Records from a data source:
◇ ◇ ◇

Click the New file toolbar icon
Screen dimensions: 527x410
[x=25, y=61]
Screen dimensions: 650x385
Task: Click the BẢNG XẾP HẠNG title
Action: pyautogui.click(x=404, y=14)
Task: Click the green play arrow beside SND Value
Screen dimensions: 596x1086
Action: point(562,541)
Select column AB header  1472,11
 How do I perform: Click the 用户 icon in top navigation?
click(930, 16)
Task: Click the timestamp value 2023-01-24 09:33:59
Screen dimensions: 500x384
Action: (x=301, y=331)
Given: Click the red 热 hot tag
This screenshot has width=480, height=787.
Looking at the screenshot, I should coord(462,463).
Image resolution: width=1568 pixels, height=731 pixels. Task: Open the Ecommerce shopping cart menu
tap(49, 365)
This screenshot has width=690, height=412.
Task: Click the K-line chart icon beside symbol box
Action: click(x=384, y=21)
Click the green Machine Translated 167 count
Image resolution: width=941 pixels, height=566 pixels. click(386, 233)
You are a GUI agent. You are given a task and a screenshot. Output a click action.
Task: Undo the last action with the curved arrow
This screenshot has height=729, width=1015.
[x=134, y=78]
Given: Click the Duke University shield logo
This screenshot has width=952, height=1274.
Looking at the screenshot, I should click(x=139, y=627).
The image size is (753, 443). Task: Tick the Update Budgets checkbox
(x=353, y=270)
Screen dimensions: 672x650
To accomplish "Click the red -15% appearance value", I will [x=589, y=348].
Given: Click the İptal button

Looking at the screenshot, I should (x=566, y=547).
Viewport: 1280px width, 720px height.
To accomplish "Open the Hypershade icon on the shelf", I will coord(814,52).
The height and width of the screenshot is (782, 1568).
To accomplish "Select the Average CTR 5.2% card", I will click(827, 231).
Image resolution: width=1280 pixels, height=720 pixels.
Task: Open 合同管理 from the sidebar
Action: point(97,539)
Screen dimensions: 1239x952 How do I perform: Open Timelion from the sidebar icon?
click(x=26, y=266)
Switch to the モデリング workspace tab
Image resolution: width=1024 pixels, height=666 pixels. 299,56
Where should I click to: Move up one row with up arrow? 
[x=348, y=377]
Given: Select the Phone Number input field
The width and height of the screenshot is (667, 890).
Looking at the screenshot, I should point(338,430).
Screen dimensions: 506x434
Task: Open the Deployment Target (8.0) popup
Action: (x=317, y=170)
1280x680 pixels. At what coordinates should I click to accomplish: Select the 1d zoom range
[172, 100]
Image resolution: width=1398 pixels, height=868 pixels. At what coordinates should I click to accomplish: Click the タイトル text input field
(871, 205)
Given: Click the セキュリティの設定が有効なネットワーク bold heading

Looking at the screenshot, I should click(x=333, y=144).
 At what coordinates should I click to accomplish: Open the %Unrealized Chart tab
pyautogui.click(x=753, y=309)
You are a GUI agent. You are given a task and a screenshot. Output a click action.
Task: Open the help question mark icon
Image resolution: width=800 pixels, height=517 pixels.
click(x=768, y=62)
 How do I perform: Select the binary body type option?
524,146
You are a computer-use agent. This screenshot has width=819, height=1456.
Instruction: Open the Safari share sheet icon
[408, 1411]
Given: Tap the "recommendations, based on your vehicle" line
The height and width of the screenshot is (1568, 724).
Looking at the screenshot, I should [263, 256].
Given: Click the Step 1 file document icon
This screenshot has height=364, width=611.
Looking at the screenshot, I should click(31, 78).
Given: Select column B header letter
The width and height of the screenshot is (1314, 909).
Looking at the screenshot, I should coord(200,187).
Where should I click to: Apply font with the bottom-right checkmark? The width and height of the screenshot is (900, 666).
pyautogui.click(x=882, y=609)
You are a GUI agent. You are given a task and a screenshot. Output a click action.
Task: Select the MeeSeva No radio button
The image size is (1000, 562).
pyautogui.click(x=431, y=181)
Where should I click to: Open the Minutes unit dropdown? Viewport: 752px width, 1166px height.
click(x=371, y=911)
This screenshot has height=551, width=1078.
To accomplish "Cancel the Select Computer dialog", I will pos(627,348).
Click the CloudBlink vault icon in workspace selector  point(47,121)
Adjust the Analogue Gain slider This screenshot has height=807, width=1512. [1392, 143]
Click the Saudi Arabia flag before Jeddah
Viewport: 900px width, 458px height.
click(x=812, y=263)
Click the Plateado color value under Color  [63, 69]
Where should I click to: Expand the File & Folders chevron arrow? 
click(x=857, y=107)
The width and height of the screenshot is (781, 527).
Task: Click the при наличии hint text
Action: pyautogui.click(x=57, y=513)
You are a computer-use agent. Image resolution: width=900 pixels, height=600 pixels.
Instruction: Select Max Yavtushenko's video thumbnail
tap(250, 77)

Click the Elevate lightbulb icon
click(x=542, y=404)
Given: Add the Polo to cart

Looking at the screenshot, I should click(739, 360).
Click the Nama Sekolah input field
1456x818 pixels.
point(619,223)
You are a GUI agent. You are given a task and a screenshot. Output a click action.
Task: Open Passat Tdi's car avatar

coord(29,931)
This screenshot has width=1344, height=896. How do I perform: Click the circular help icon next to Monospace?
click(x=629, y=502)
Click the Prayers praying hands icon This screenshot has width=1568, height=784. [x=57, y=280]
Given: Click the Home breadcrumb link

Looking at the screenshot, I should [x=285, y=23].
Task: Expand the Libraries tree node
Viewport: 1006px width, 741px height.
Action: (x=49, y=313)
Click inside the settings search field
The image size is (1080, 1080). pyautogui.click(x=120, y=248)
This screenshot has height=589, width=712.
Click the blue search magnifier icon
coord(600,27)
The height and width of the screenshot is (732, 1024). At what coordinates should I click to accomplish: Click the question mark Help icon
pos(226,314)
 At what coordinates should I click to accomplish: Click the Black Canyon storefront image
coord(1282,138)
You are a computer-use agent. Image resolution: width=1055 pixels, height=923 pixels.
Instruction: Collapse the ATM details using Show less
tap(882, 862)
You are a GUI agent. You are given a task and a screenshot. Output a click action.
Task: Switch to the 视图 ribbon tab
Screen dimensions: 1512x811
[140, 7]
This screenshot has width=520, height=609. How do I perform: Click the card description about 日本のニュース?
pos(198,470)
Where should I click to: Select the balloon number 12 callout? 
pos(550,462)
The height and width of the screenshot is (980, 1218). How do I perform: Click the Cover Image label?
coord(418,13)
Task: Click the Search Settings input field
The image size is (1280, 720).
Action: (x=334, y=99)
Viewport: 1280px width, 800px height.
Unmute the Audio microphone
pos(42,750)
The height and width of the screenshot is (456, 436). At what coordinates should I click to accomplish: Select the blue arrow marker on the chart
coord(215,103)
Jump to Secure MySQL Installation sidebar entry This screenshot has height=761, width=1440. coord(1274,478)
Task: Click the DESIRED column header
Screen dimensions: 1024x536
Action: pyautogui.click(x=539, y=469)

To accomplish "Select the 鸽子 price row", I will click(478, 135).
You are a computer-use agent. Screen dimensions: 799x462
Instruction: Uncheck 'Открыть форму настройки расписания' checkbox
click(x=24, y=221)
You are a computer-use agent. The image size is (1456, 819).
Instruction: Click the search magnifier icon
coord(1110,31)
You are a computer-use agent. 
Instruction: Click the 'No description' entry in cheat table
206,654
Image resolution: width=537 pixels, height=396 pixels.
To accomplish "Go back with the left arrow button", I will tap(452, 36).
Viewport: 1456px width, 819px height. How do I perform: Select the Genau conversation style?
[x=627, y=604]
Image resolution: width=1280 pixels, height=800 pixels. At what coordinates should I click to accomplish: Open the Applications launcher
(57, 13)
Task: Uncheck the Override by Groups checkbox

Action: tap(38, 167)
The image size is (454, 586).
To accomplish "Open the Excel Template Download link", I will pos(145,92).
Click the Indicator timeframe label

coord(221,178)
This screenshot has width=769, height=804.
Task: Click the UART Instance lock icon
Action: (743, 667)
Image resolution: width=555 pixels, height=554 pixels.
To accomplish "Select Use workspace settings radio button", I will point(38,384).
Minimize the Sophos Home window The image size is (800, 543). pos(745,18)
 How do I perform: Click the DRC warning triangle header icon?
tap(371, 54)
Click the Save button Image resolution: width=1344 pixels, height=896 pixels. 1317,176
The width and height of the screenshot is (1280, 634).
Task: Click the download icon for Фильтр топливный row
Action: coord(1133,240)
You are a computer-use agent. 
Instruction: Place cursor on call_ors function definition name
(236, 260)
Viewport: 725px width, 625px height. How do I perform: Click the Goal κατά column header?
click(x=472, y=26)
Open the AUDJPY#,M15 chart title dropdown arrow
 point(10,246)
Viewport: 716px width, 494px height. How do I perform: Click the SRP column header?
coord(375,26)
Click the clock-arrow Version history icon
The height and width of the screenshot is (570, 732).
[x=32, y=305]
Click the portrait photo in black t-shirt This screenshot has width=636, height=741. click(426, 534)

◇ ◇ ◇

What you have to do: An exact copy of the lines above, from the one containing "Unmute the Audio microphone" down to the one containing "You are a computer-use agent. Screen" and including both, is the whole answer; retype it and nothing else.

Solution:
Unmute the Audio microphone
pos(42,750)
The height and width of the screenshot is (456, 436). At what coordinates should I click to accomplish: Select the blue arrow marker on the chart
coord(215,103)
Jump to Secure MySQL Installation sidebar entry This screenshot has height=761, width=1440. coord(1274,478)
Task: Click the DESIRED column header
Screen dimensions: 1024x536
Action: pyautogui.click(x=539, y=469)

To accomplish "Select the 鸽子 price row", I will click(478, 135).
You are a computer-use agent. Screen dimensions: 799x462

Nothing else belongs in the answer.